• _To-do item 1_
Update the records from the line containing "Identify the location" down through the line containing "operation-wheels-all-rotate: WHEELS (ALL)", both included, replacing "element" with "component" and leaving everything else unchanged. Return only those lines, without the pictures.

======== Source text ========

That suggests Inspector General John Helgerson, not long after CIA had finagled a way to limit his conclusions about torture, focused on just the analysis–presumably, the approval process–that went into the rendition. I’m not sure what that means, but looking back at Priest’s description of the problem behind “erroneous” renditions–notably, its reliance on torture-induced evidence from al Qaeda detainees–I wonder whether Helgerson assessed the actual facts behind the rendition, or just whether the rendition, using those faulty facts, would have been approved according to the right decision process. That is, I wonder whether the CIA decided that the disappearances that even it considers were wrong didn’t matter so much because they didn’t evaluate the lies and misinformation their torture program had introduced into the process by which they chose people to disappear.

That is, it appears CIA has labeled its disappearances simply a matter of flawed bureaucracy rather than a clear example of the problems that result when you eliminate due process.


Jay Rockefeller and the Torture Tape Investigation

I’ve been writing a lot about the way CIA gamed briefings with Congress so they could destroy evidence of torture: how they created potentially misleading records about the September 2002 briefings with destroying the torture tapes in mind, how they created a record of Pat Roberts’ approval for destroying the torture tapes in February 2003 but not Harman’s disapproval of them, and how Crazy Pete Hoekstra got a really suspicious briefing the morning the torture tapes were destroyed.

But I’ve been neglecting the role Jay Rockefeller may play in all this.

Yesterday’s AP-hosted CIA spin made a big deal of Harriet Miers’ early 2005 order that CIA not destroy the torture tapes.

======== Source material ========

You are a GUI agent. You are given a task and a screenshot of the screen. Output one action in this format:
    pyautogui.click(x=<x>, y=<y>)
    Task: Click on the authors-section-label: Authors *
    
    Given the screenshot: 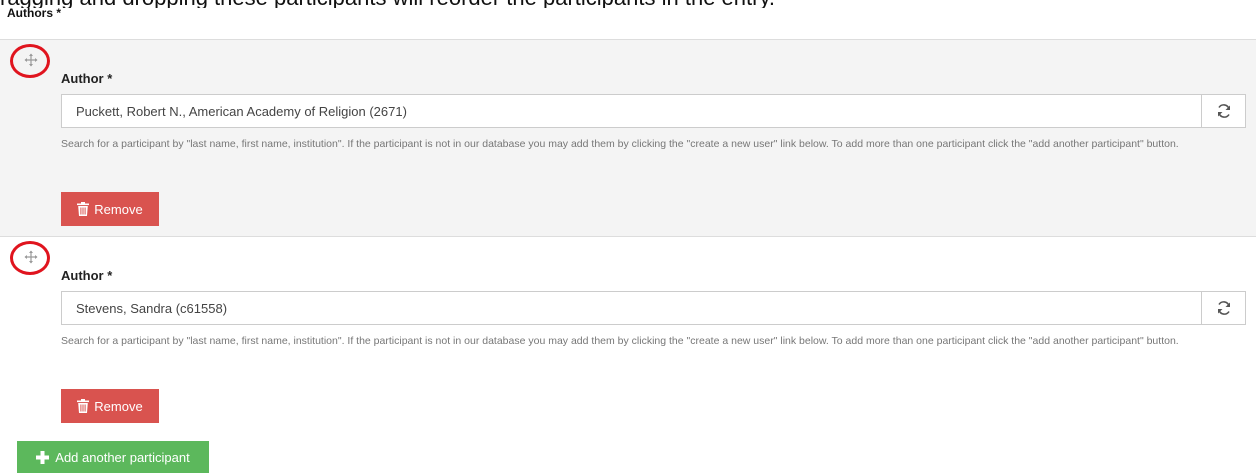 What is the action you would take?
    pyautogui.click(x=34, y=13)
    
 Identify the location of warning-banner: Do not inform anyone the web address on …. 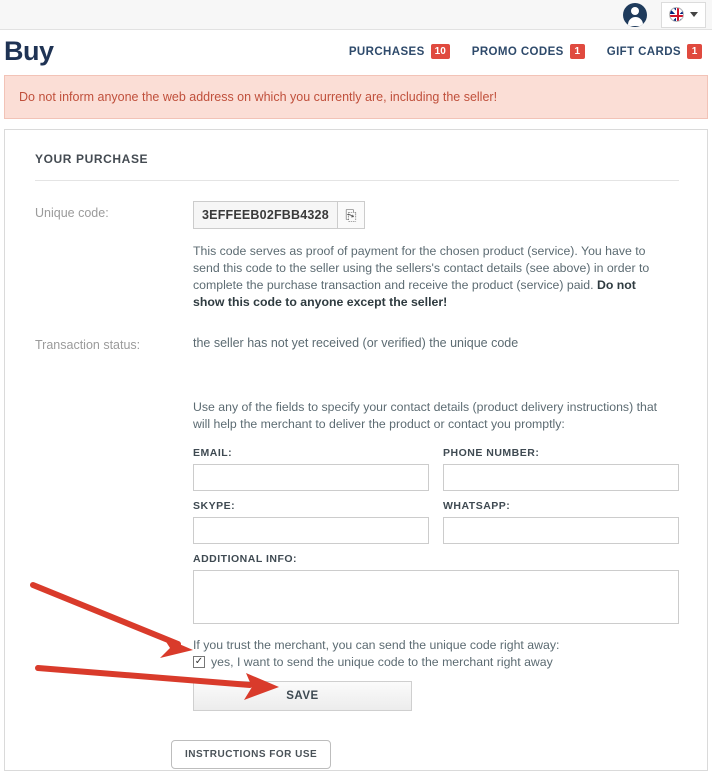
(356, 97).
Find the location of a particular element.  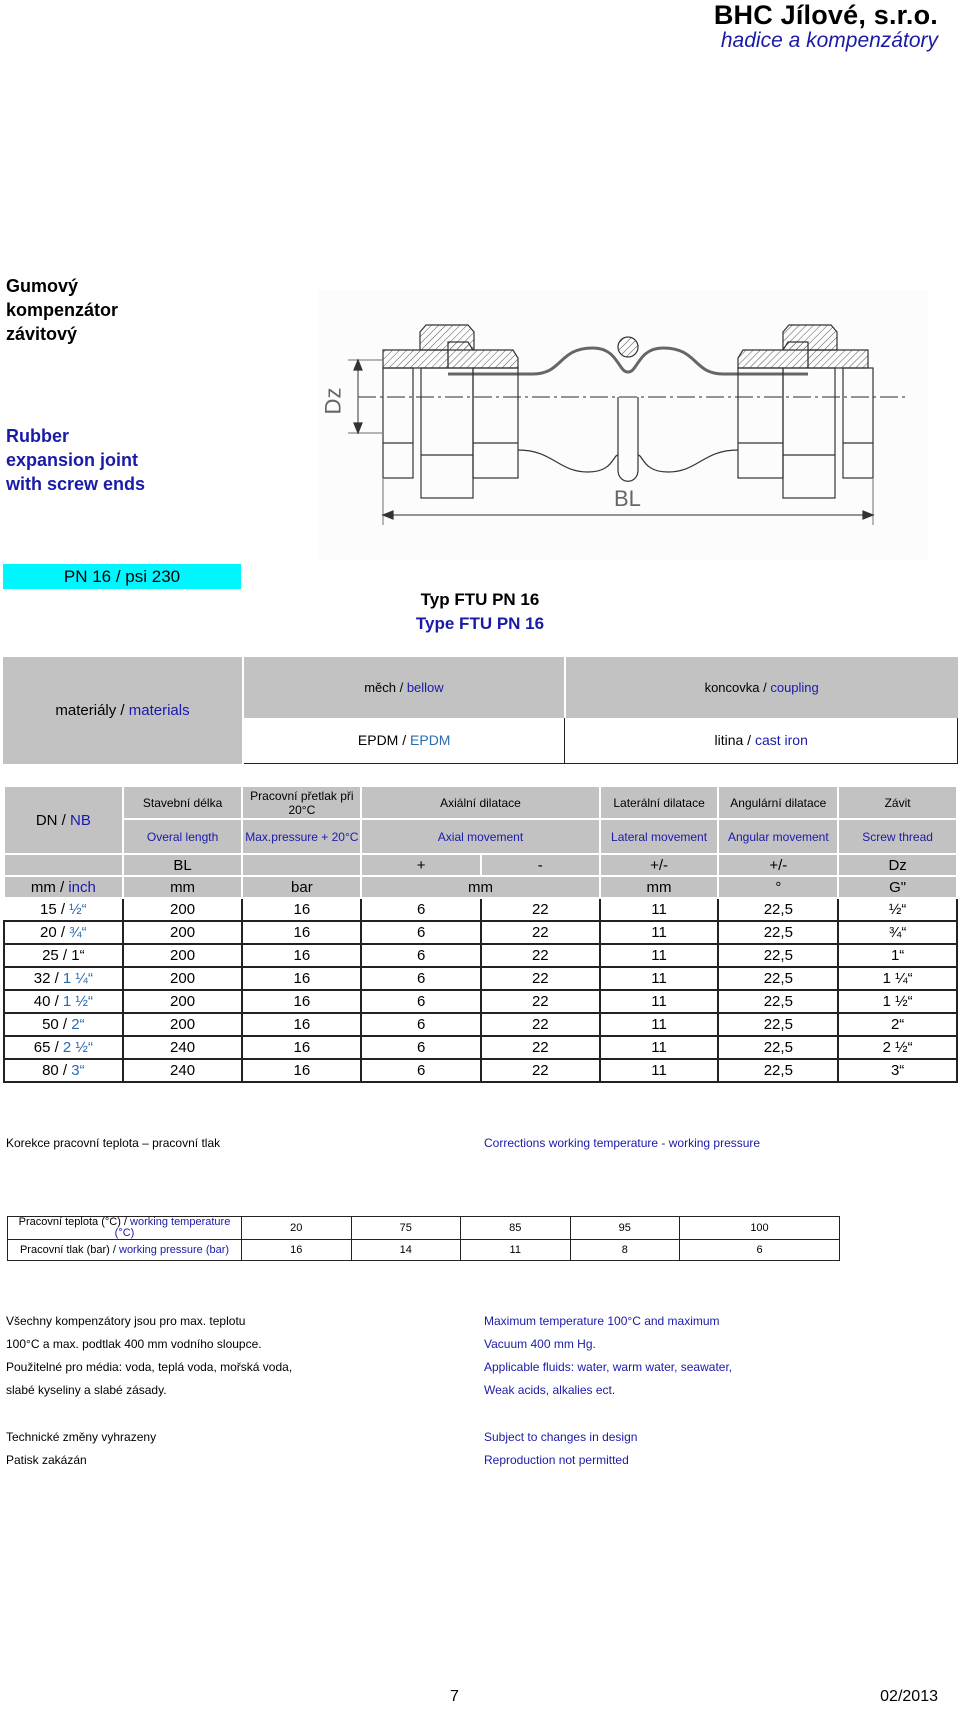

dn-cell: 15 / ½“ is located at coordinates (64, 910).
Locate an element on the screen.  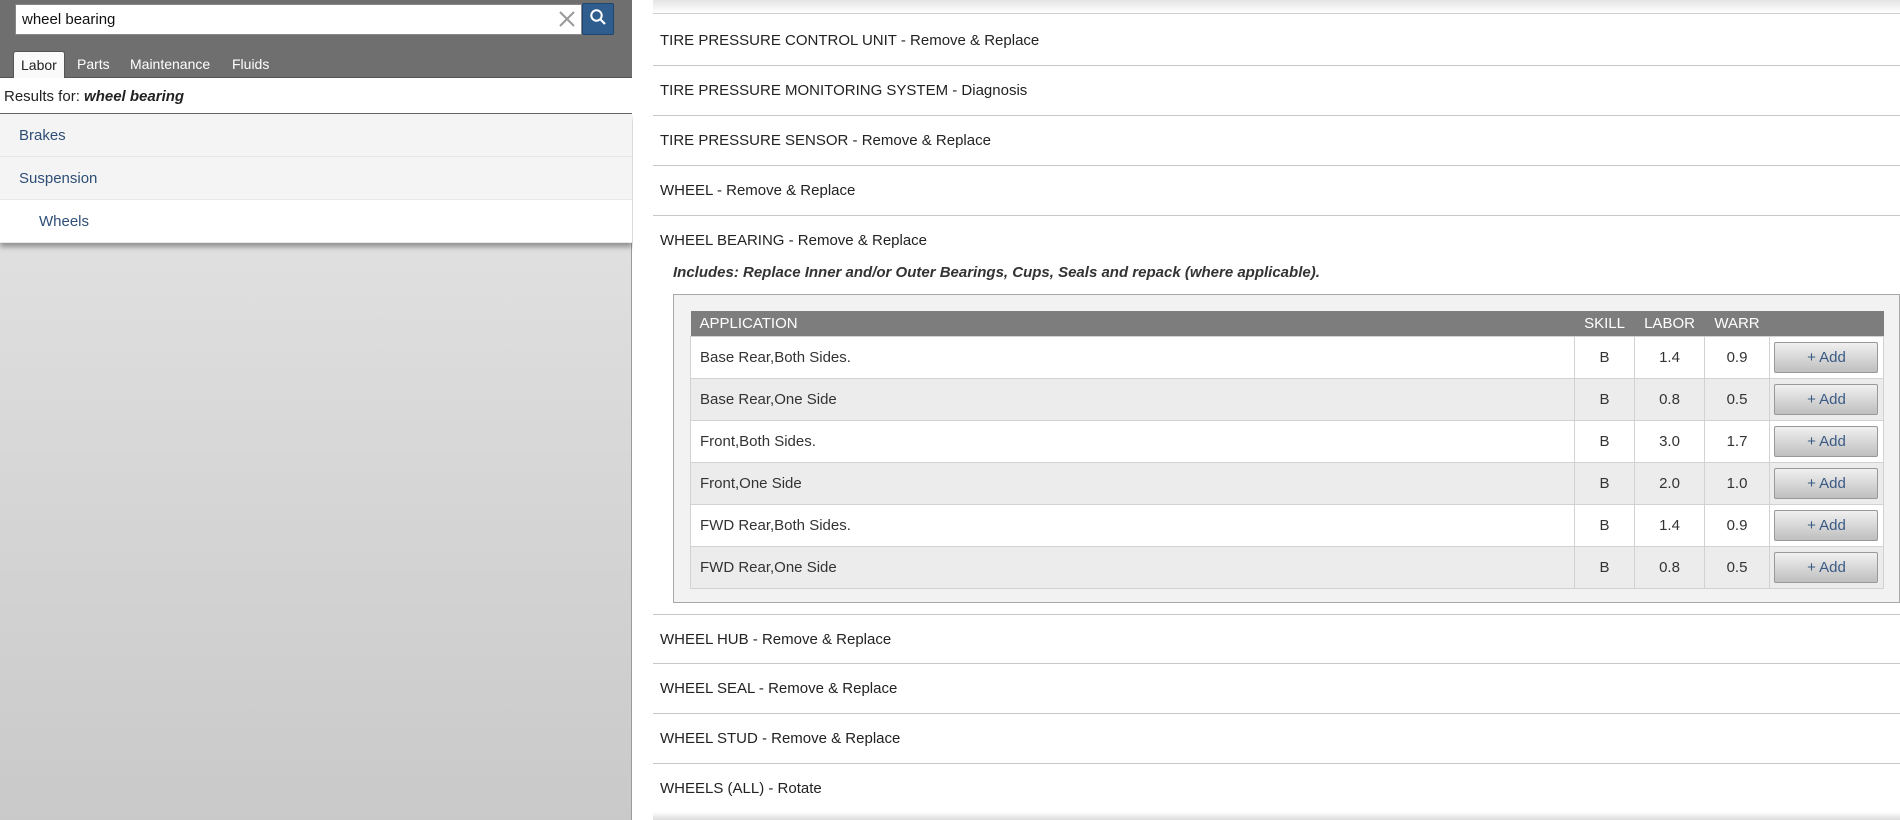
operation-wheels-all-rotate: WHEELS (ALL) - Rotate is located at coordinates (1276, 789).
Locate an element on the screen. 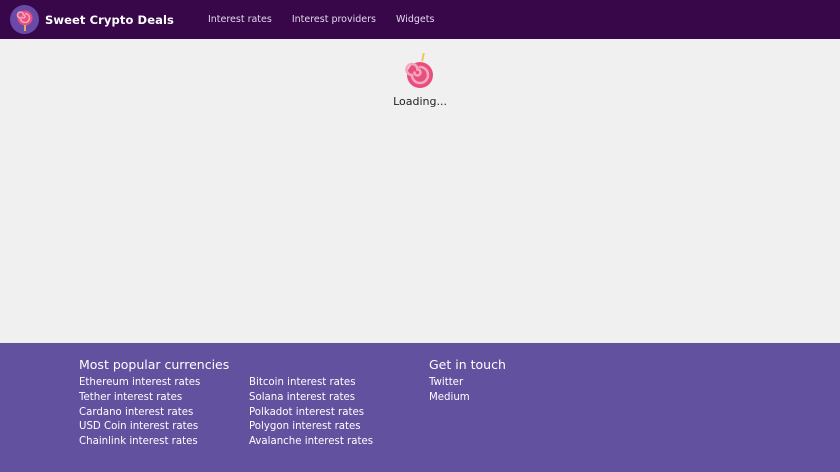  lollipop-spinner-icon is located at coordinates (420, 72).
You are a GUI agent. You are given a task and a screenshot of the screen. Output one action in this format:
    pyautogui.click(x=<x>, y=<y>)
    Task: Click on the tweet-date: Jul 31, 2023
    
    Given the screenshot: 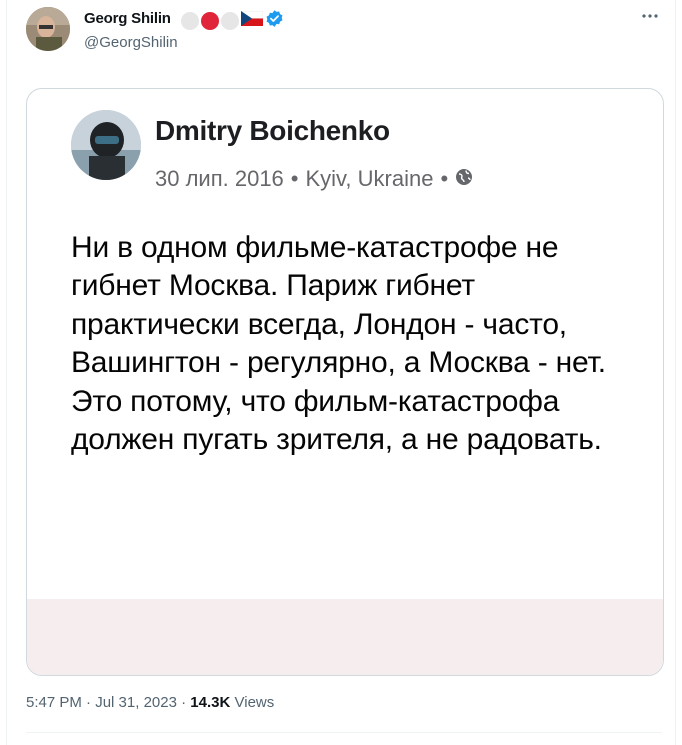 What is the action you would take?
    pyautogui.click(x=136, y=702)
    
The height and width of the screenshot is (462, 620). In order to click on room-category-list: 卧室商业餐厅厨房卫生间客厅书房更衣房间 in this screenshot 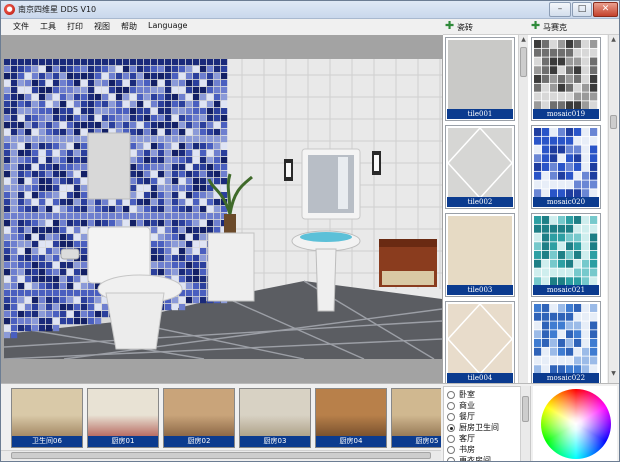, I will do `click(487, 424)`.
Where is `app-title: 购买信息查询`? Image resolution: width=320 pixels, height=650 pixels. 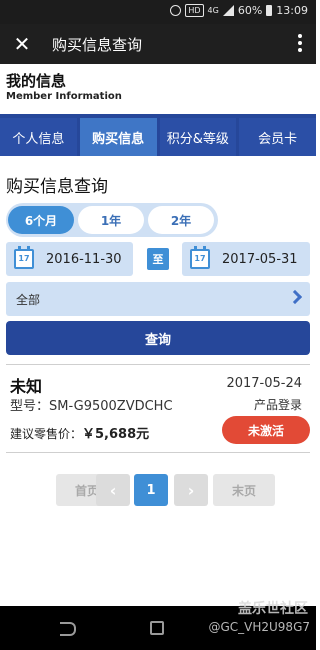 app-title: 购买信息查询 is located at coordinates (98, 45).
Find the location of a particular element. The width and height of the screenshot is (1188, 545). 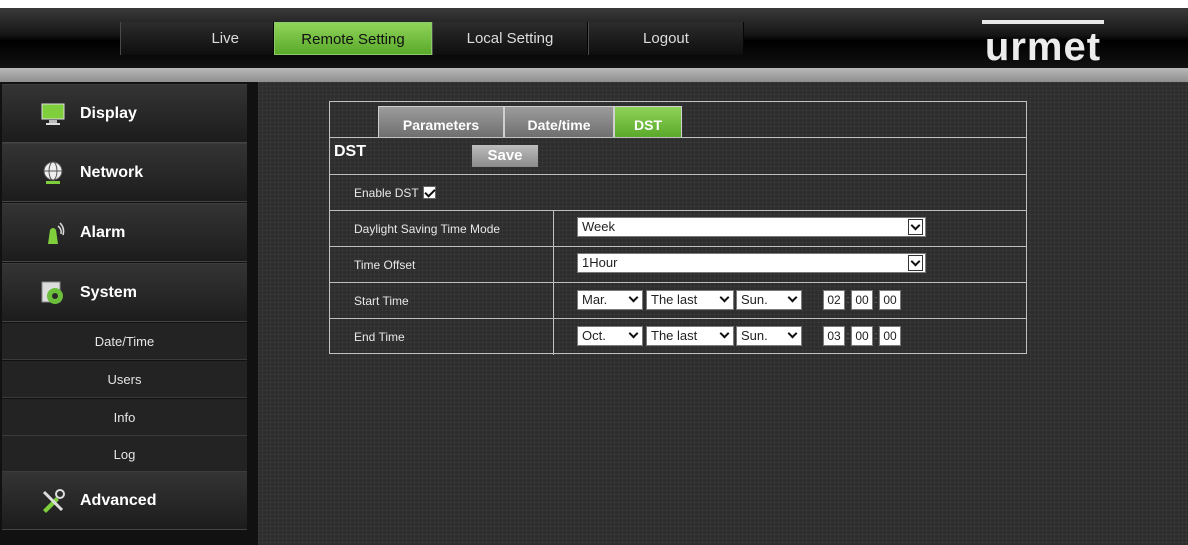

settings-tabs: Parameters Date/time DST is located at coordinates (530, 122).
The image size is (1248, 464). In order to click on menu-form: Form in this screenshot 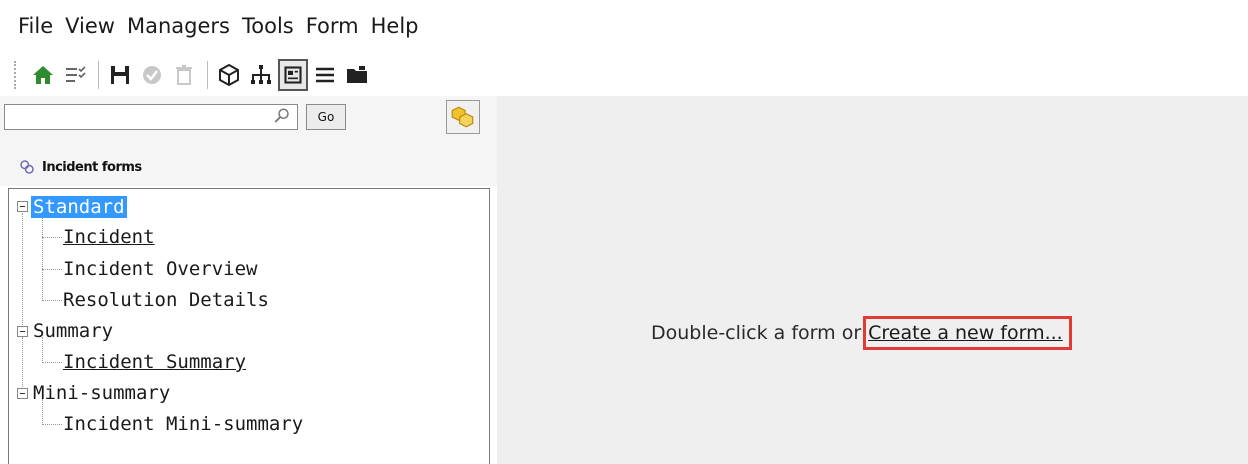, I will do `click(332, 26)`.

========

• _To-do item 2_
Go on with the piece about the CIA and the torture tapes, starting right after its last sentence.

• _Response area 1_
 Identify the location of warning-banner: Do not inform anyone the web address on …. 
(356, 97).
Find the location of a particular component.  

dn-cell: 15 / ½“ is located at coordinates (64, 910).
Locate an component on the screen.  
operation-wheels-all-rotate: WHEELS (ALL) - Rotate is located at coordinates (1276, 789).

• _Response area 2_
In early 2005, Rizzo received a similar order from the new White House counsel, Harriet Miers. The CIA was not to destroy the tapes without checking with the White House first.

It’s in that context where they list all the requests that might cover the videotapes and explain why they weren’t legally binding on the CIA: three judges orders and the 9/11 Commission request.

But that narrative left out a few more data points. Oddly, the AP seems to make nothing of John Negroponte’s warning to Porter Goss–issued on or before July 28, 2005–not to destroy the torture tapes. Maybe that’s because it reveals that months after Rizzo got the order from Harriet Miers, the Director of CIA was still actively discussing destroying the tapes. Maybe that’s because, given Goss’ apparent happiness with Rodriguez’ destruction of the tapes in November 2005, the evidence that Goss was considering destroying them three months earlier suggests complicity.

Now consider the two requests from Jay Rockefeller for John McPherson’s report on the torture tapes.

In May 2005, I wrote the CIA Inspector General requesting over a hundred documents referenced in or pertaining to his May 2004 report on the CIA’s detention and interrogation activities. Included in my letter was a request for the CIA to provide to the Senate Intelligence Committee the CIA’s Office of General Counsel report on the examination of the videotapes and whether they were in compliance with the August 2002 Department of Justice legal opinion concerning interrogation. The CIA refused to provide this and the other detention and interrogation documents to the committee as requested, despite a second written request to CIA Director Goss in September 2005.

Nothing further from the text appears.